Records from a data collection:

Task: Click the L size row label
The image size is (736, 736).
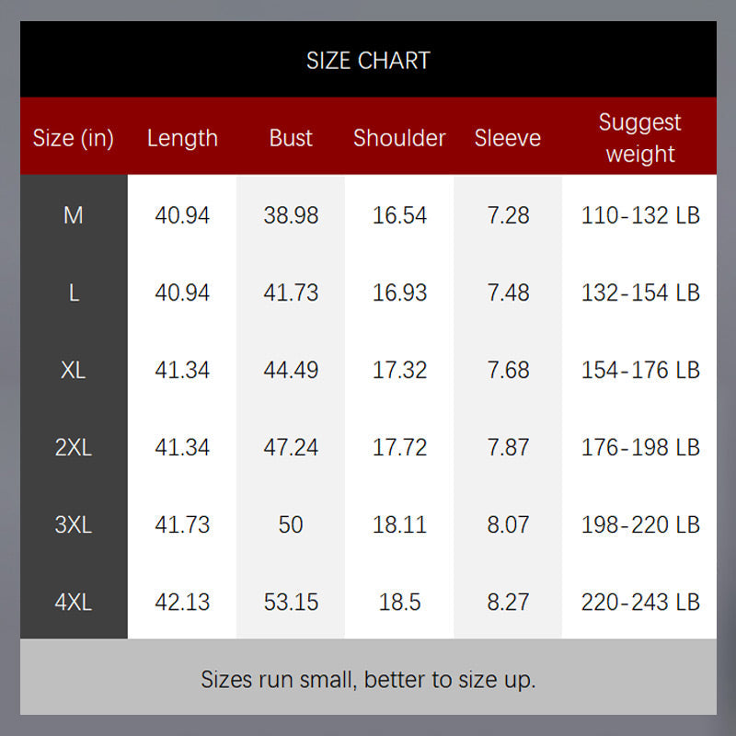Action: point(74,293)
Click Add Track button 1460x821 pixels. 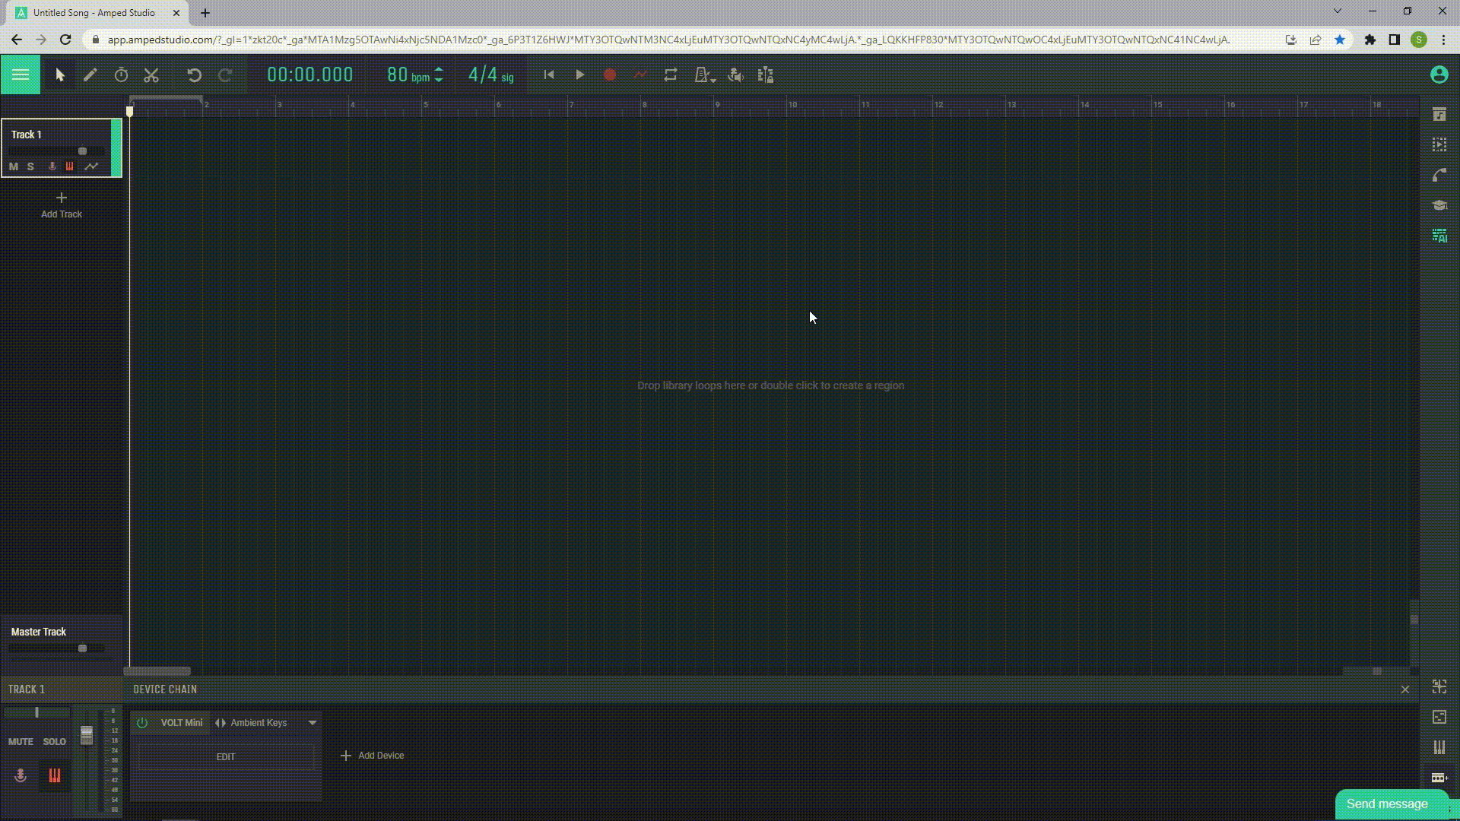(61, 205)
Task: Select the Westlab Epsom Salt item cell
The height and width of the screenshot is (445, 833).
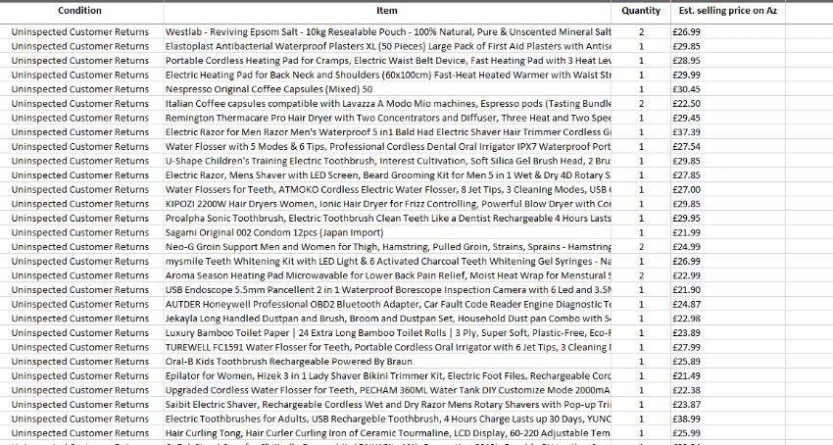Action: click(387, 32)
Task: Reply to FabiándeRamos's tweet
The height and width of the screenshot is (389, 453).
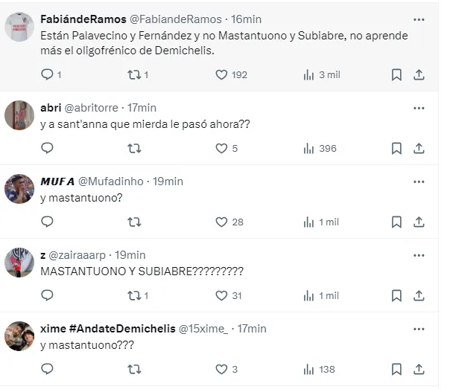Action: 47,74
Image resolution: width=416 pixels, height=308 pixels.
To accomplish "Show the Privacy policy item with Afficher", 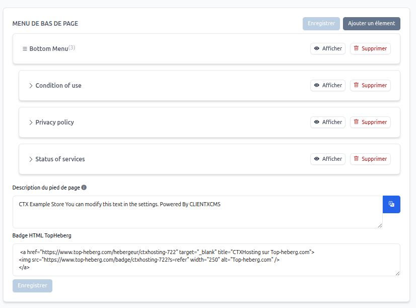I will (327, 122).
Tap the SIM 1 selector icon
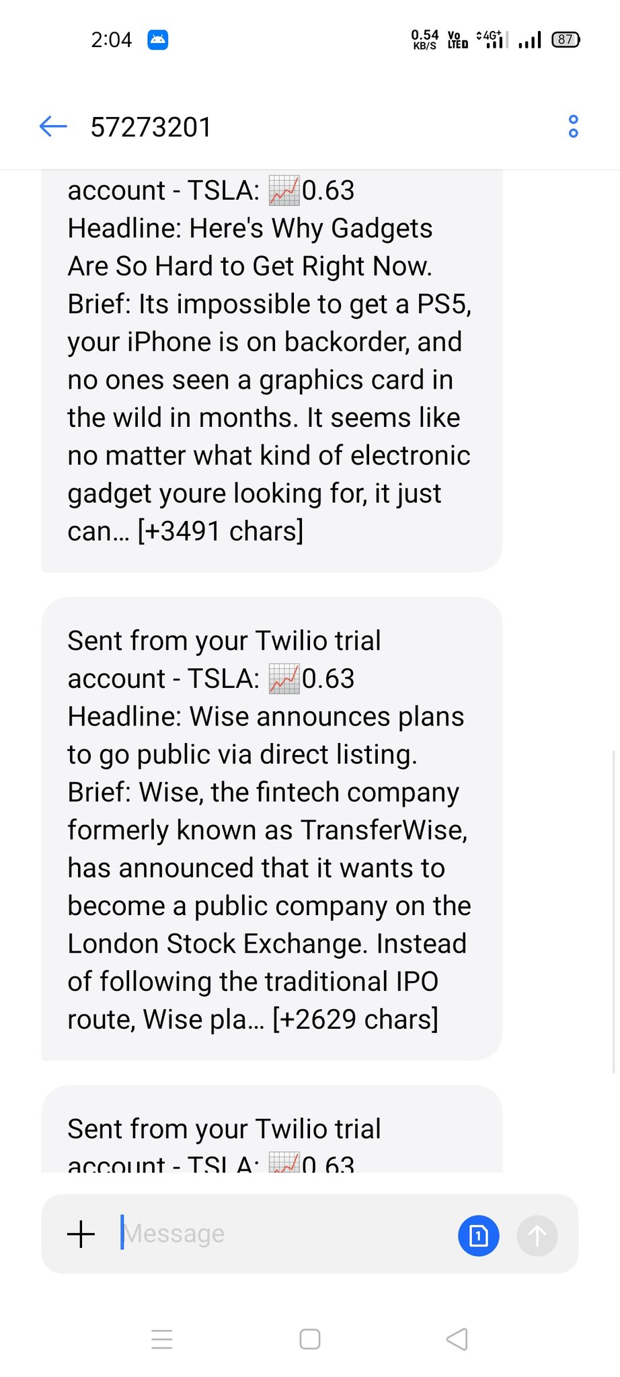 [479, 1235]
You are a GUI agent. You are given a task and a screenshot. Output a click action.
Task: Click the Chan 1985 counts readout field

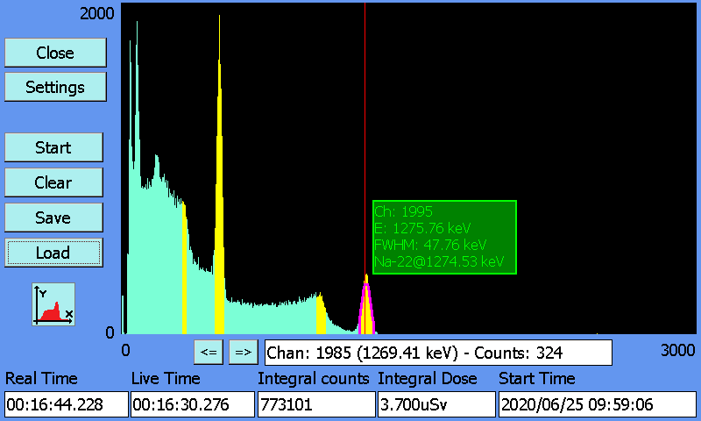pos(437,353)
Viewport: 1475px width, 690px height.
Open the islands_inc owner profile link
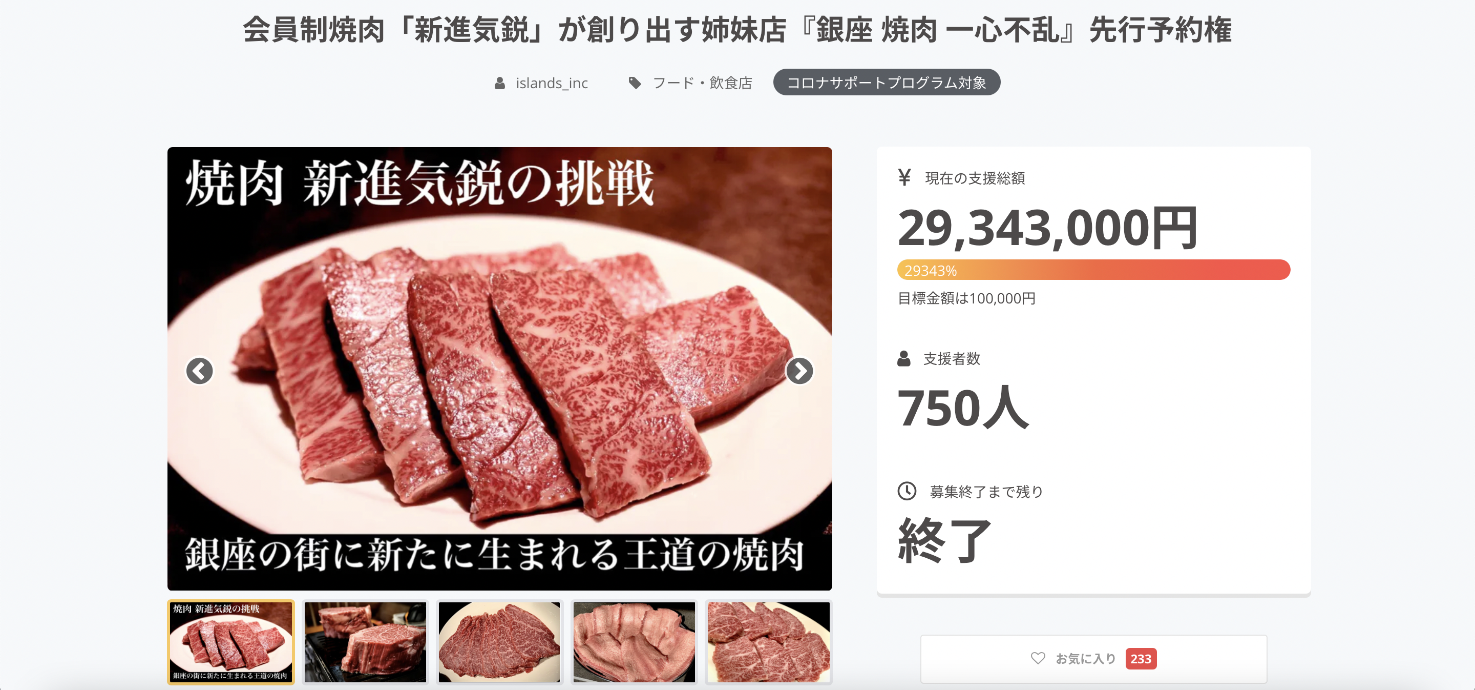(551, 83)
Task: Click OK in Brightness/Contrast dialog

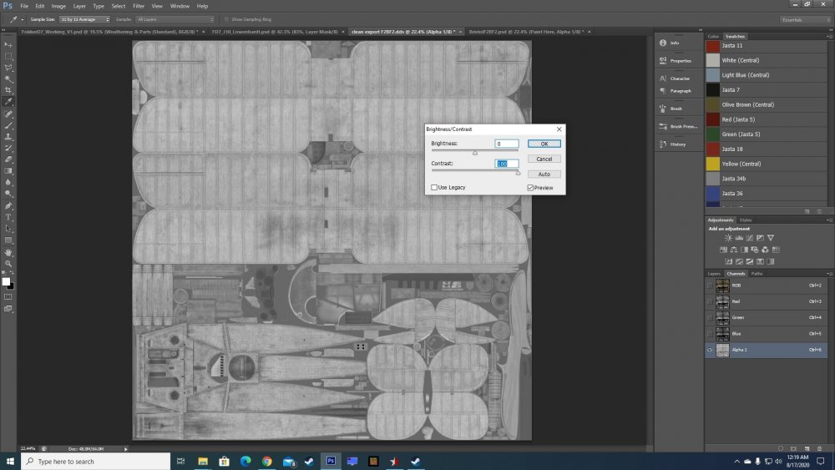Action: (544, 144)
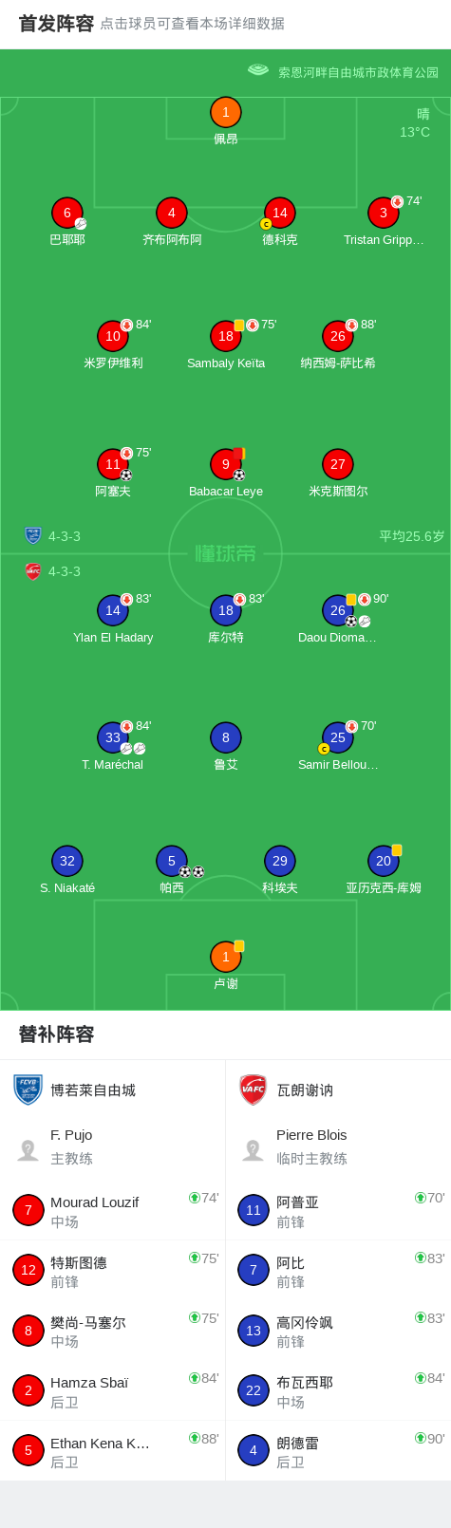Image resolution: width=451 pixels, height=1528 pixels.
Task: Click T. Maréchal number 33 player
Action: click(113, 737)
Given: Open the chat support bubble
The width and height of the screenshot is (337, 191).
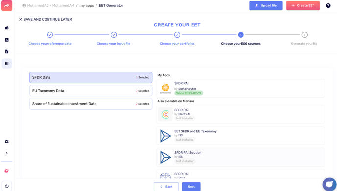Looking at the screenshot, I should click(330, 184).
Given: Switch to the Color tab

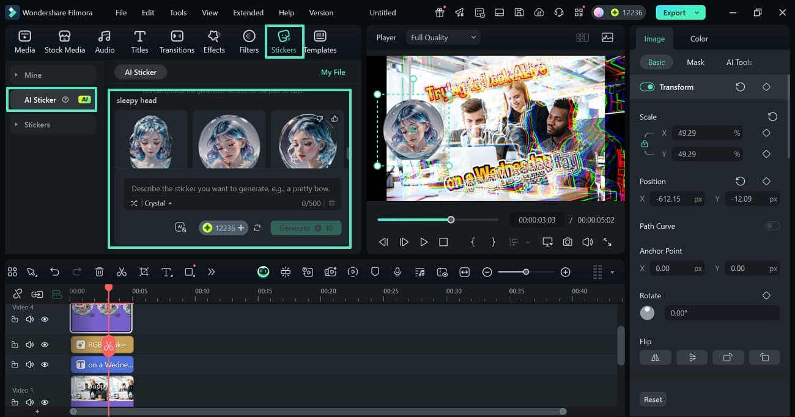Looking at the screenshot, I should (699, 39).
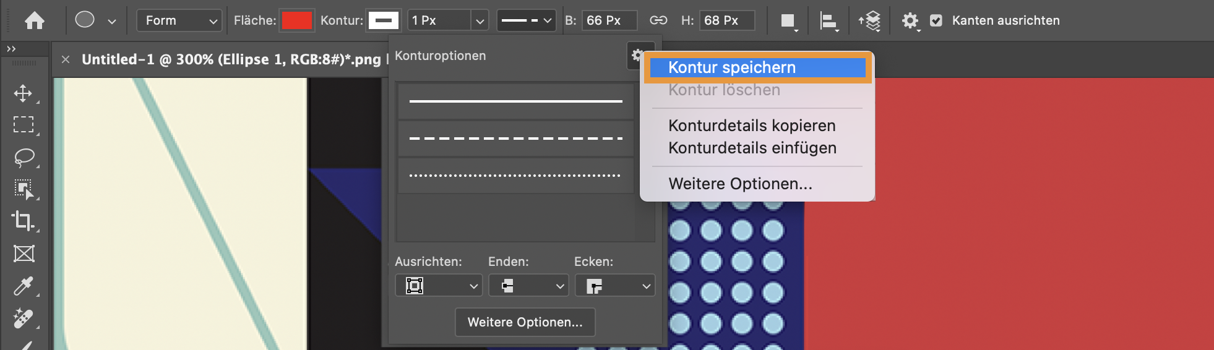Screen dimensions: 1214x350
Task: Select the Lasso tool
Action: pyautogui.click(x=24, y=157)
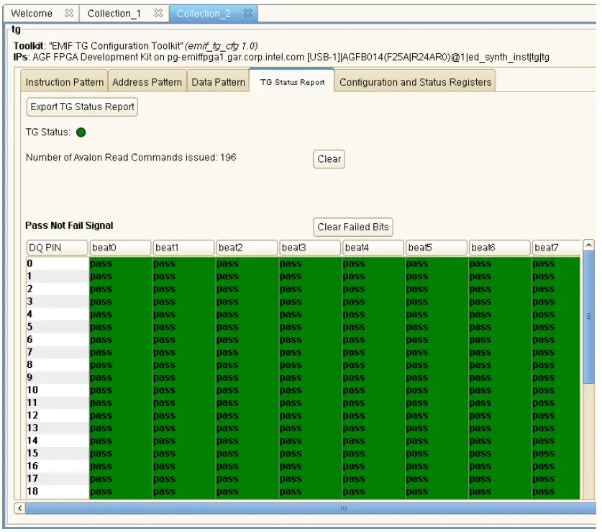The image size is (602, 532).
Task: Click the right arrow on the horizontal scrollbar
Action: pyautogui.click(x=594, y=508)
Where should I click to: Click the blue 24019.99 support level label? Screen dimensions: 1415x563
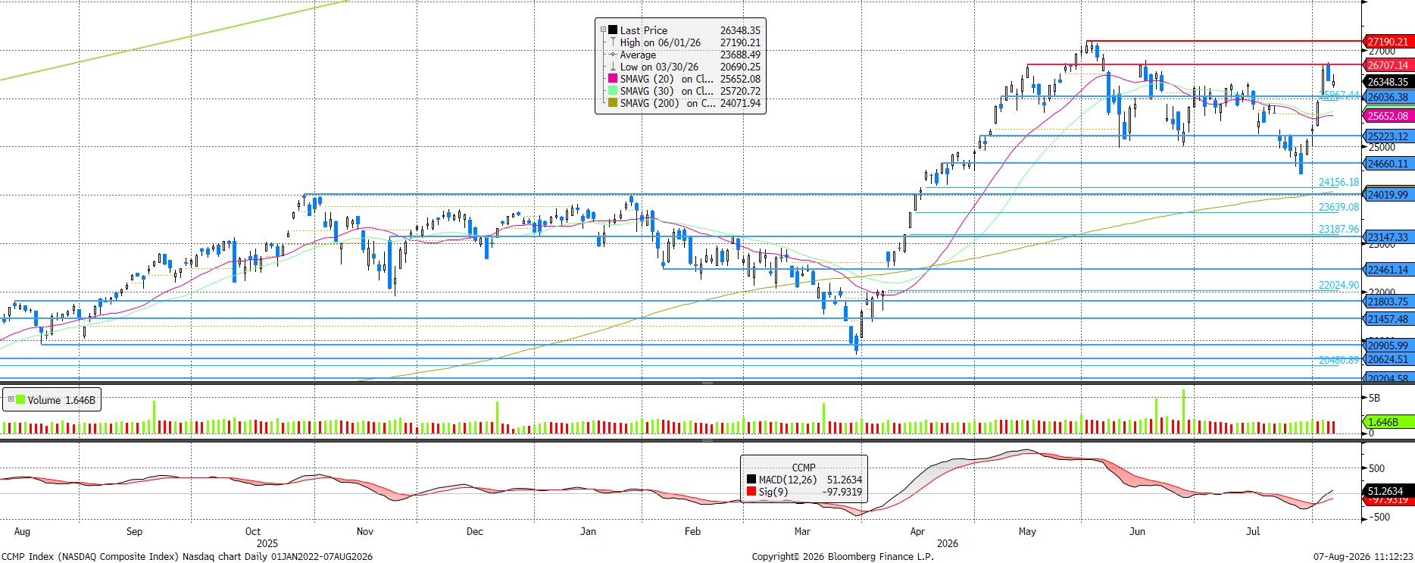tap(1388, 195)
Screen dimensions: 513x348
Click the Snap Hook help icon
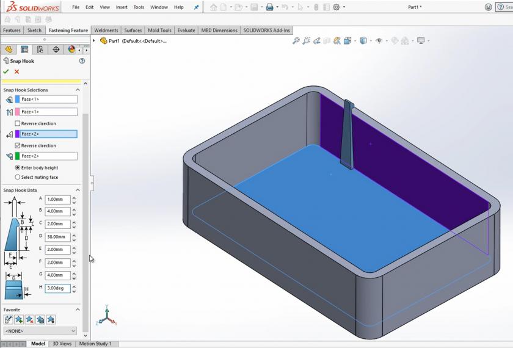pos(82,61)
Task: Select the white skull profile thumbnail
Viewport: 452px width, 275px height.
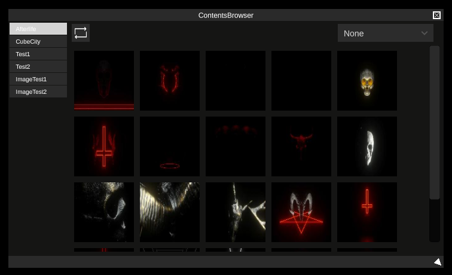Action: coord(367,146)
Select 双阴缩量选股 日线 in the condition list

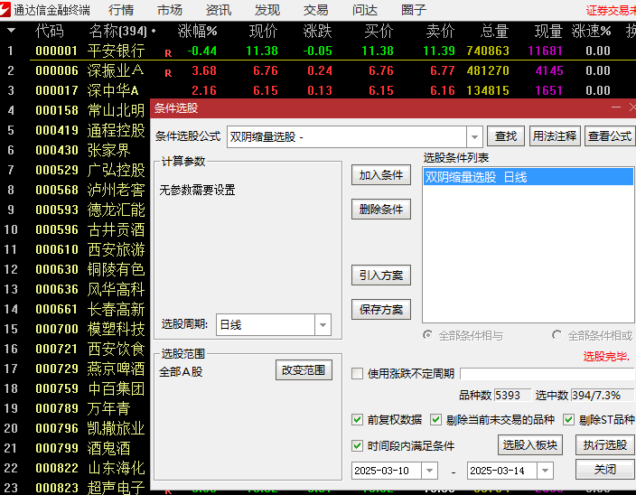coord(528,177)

__Exercise prompt__.
Reproduce the lines above beginning at the line that contains "Viewport: 1475px width, 690px height." and ending at the line that contains "Task: Select the white". No pictures.

__Output for this exercise__.
Viewport: 1475px width, 690px height.
Open the islands_inc owner profile link
(551, 83)
Task: Click OK in Brightness/Contrast dialog

Action: (544, 144)
Image resolution: width=451 pixels, height=1528 pixels.
Task: Click T. Maréchal number 33 player
Action: click(113, 737)
Given: Open the chat support bubble
The width and height of the screenshot is (337, 191).
Looking at the screenshot, I should click(330, 184).
Given: Switch to the Color tab

Looking at the screenshot, I should (699, 39).
Screen dimensions: 1214x350
Task: Select the Lasso tool
Action: pyautogui.click(x=24, y=157)
The image size is (602, 532).
Task: Click the right arrow on the horizontal scrollbar
Action: pyautogui.click(x=594, y=508)
Where should I click to: Click the blue 24019.99 support level label? Screen dimensions: 1415x563
tap(1388, 195)
Screen dimensions: 513x348
Click the Snap Hook help icon
pos(82,61)
Task: Select the white skull profile thumbnail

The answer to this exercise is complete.